En accédant à la vie active, le Tunisien se voit, hélas et généralement en salarié, de préférence assis, avec des tâches routinières et sans problèmes à résoudre, ni imprévus, ni efforts supplémentaires. Un emploi qui donne droit à un salaire à vie, presque une rente. Une fois recruté, il cherche, tout de suite, non à apprendre le métier mais à être titularisé. Il s’étalera alors, en long et en large en jérémiades, alors que juste avant son recrutement il rêvait, à en mourir, d’un boulot.
Toutes les excuses sont bonnes pour entonner l’hymne au farniente. La moindre fête, le moindre pépin, le moindre frémissement du mercure, la moindre averse et voilà la porte de l’inertie grand-ouverte, et bye bye le boulot. Cela sans oublier les pauses et autre motifs pour décrocher.
Des notions comme le bon travail, le travail bien fait, la perfection, l’excellence, le beau travail, la conscience professionnelle, l’honneur du métier, et bien d’autres du même registre, semblent, hélas chez nous, tout à fait étrangères et même bannies. Tout comme la notion de travail décent qui est pourtant une notion centrale de la philosophie et droits socio-économiques de l’homme et dans les dispositions normatives.

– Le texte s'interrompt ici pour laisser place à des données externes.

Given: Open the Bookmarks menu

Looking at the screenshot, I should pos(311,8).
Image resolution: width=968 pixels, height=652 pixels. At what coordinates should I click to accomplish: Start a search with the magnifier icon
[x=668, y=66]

Historiquement, plusieurs facteurs sont à l’origine de cette situation, tels que le fait de vivre des grandes cultures et/ou de l’élevage extensif en parcours, les impôts, l’Etat marchand, les conflits, les guerres. Après l’indépendance, cette situation a partiellement évolué mais est venu le facteur secteur public qui a permis à cette mentalité du moindre effort et de rente de prendre de l’ampleur.

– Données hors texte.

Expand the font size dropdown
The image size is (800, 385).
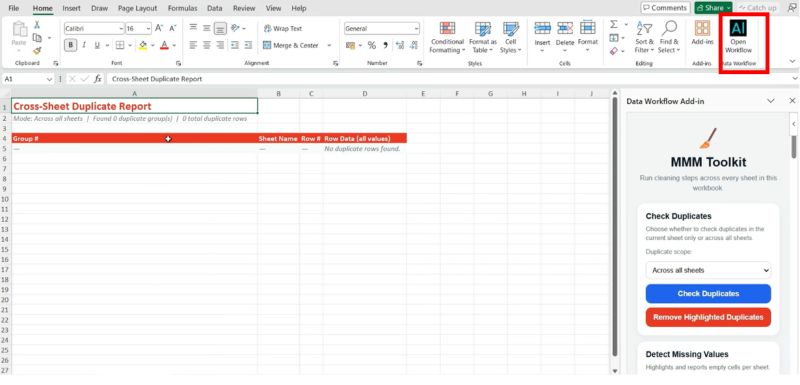148,29
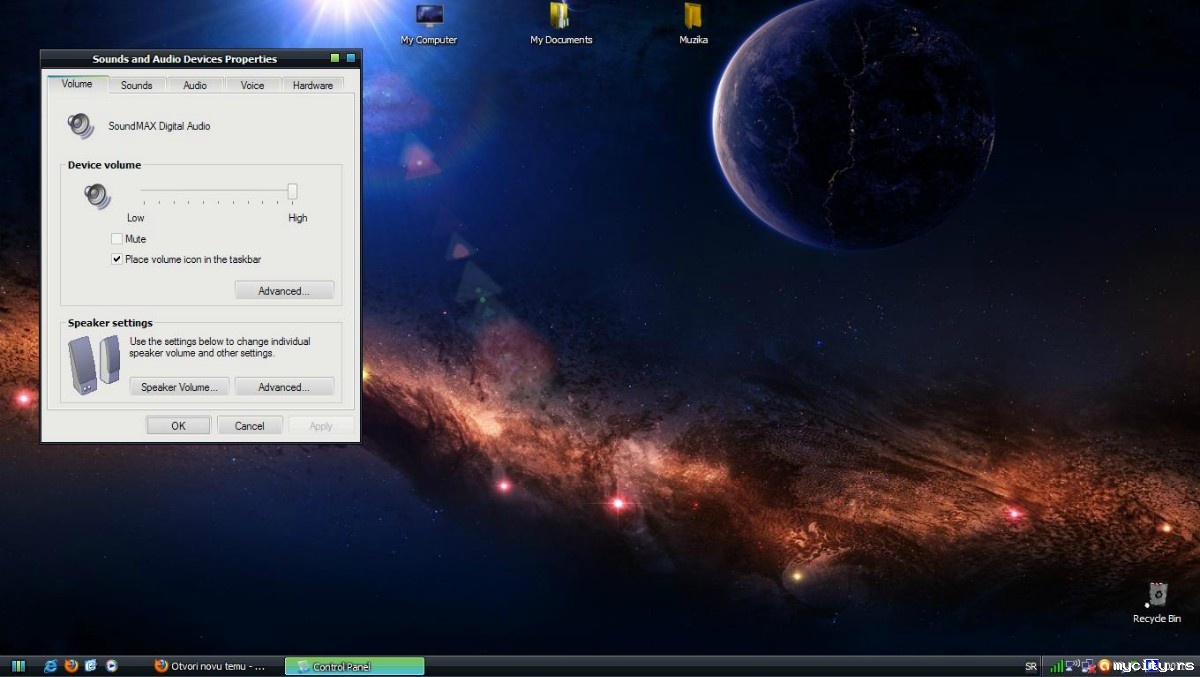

Il y a aussi cette absence de la notion de professionnalisme par métier. Historiquement la Tunisie a toujours bénéficié des compétences de professionnels étrangers, conquérants ou immigrés. Après l’indépendance et le départ des compétences européennes, les premiers cadres tunisiens étaient très qualifiés et à un certain moment il y avait, aussi, un système de stages à l’étranger.
Petit à petit il y a eu comme une dilution successive des compétences de génération en génération. D’où la nécessité de faire de nouveau appel à des compétences étrangères dans le cadre de la coopération technique et aussi réinstaurer le système des stages à l’étranger.